[Stored data]
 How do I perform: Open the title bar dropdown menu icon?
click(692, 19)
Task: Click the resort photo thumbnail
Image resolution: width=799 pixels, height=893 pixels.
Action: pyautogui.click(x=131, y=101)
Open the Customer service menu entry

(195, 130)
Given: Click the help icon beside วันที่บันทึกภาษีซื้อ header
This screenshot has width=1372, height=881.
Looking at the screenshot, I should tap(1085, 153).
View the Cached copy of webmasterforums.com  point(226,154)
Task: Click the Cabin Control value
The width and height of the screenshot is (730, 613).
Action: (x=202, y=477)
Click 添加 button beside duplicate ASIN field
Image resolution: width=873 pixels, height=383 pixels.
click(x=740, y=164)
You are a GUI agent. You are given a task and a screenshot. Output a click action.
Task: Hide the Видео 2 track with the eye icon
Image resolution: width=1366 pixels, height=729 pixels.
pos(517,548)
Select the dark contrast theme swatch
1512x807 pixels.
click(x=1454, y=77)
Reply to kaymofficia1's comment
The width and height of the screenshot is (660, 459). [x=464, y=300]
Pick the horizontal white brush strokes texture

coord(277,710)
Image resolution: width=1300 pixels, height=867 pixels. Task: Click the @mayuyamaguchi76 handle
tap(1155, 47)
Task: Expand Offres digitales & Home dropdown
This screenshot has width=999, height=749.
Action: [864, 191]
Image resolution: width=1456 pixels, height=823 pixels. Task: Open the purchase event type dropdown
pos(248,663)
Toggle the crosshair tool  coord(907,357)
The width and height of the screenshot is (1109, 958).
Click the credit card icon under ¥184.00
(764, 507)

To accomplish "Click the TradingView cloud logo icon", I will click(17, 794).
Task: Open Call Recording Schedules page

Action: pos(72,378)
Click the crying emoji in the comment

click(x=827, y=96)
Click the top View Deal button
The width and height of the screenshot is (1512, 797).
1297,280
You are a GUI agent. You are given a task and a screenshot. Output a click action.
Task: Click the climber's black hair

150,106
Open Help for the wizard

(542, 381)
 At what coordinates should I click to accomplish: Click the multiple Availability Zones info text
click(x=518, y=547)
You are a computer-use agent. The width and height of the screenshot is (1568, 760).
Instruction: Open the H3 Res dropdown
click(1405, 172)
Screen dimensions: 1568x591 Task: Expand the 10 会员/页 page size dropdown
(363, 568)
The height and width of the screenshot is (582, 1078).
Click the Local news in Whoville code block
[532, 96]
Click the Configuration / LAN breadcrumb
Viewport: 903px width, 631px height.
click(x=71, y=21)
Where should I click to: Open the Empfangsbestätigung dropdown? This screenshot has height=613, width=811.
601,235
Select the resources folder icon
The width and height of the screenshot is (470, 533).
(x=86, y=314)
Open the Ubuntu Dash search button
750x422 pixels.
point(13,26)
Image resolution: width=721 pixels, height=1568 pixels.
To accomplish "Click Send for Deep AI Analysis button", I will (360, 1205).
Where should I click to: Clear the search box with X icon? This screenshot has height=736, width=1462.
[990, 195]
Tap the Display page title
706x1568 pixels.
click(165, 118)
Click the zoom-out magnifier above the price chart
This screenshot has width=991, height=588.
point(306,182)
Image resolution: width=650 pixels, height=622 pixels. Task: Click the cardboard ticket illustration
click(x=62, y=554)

* **Exercise description**: Give back all the data exactly as written.

* **Solved problem**:
 How do I perform: Open the title bar dropdown menu icon?
click(692, 19)
Task: Click the resort photo thumbnail
Image resolution: width=799 pixels, height=893 pixels.
Action: pyautogui.click(x=131, y=101)
Open the Customer service menu entry

(195, 130)
Given: Click the help icon beside วันที่บันทึกภาษีซื้อ header
This screenshot has width=1372, height=881.
Looking at the screenshot, I should tap(1085, 153).
View the Cached copy of webmasterforums.com  point(226,154)
Task: Click the Cabin Control value
The width and height of the screenshot is (730, 613).
Action: (x=202, y=477)
Click 添加 button beside duplicate ASIN field
Image resolution: width=873 pixels, height=383 pixels.
click(x=740, y=164)
You are a GUI agent. You are given a task and a screenshot. Output a click action.
Task: Hide the Видео 2 track with the eye icon
Image resolution: width=1366 pixels, height=729 pixels.
pos(517,548)
Select the dark contrast theme swatch
1512x807 pixels.
click(x=1454, y=77)
Reply to kaymofficia1's comment
The width and height of the screenshot is (660, 459). [x=464, y=300]
Pick the horizontal white brush strokes texture

coord(277,710)
Image resolution: width=1300 pixels, height=867 pixels. Task: Click the @mayuyamaguchi76 handle
tap(1155, 47)
Task: Expand Offres digitales & Home dropdown
This screenshot has width=999, height=749.
Action: [864, 191]
Image resolution: width=1456 pixels, height=823 pixels. Task: Open the purchase event type dropdown
pos(248,663)
Toggle the crosshair tool  coord(907,357)
The width and height of the screenshot is (1109, 958).
Click the credit card icon under ¥184.00
(764, 507)

To accomplish "Click the TradingView cloud logo icon", I will click(17, 794).
Task: Open Call Recording Schedules page

Action: pos(72,378)
Click the crying emoji in the comment

click(x=827, y=96)
Click the top View Deal button
The width and height of the screenshot is (1512, 797).
1297,280
You are a GUI agent. You are given a task and a screenshot. Output a click action.
Task: Click the climber's black hair

150,106
Open Help for the wizard

(542, 381)
 At what coordinates should I click to accomplish: Click the multiple Availability Zones info text
click(x=518, y=547)
You are a computer-use agent. The width and height of the screenshot is (1568, 760).
Instruction: Open the H3 Res dropdown
click(1405, 172)
Screen dimensions: 1568x591 Task: Expand the 10 会员/页 page size dropdown
(363, 568)
The height and width of the screenshot is (582, 1078).
Click the Local news in Whoville code block
[532, 96]
Click the Configuration / LAN breadcrumb
Viewport: 903px width, 631px height.
click(x=71, y=21)
Where should I click to: Open the Empfangsbestätigung dropdown? This screenshot has height=613, width=811.
601,235
Select the resources folder icon
The width and height of the screenshot is (470, 533).
(x=86, y=314)
Open the Ubuntu Dash search button
750x422 pixels.
point(13,26)
Image resolution: width=721 pixels, height=1568 pixels.
To accomplish "Click Send for Deep AI Analysis button", I will (360, 1205).
Where should I click to: Clear the search box with X icon? This screenshot has height=736, width=1462.
[990, 195]
Tap the Display page title
706x1568 pixels.
click(165, 118)
Click the zoom-out magnifier above the price chart
This screenshot has width=991, height=588.
point(306,182)
Image resolution: width=650 pixels, height=622 pixels. Task: Click the cardboard ticket illustration
click(x=62, y=554)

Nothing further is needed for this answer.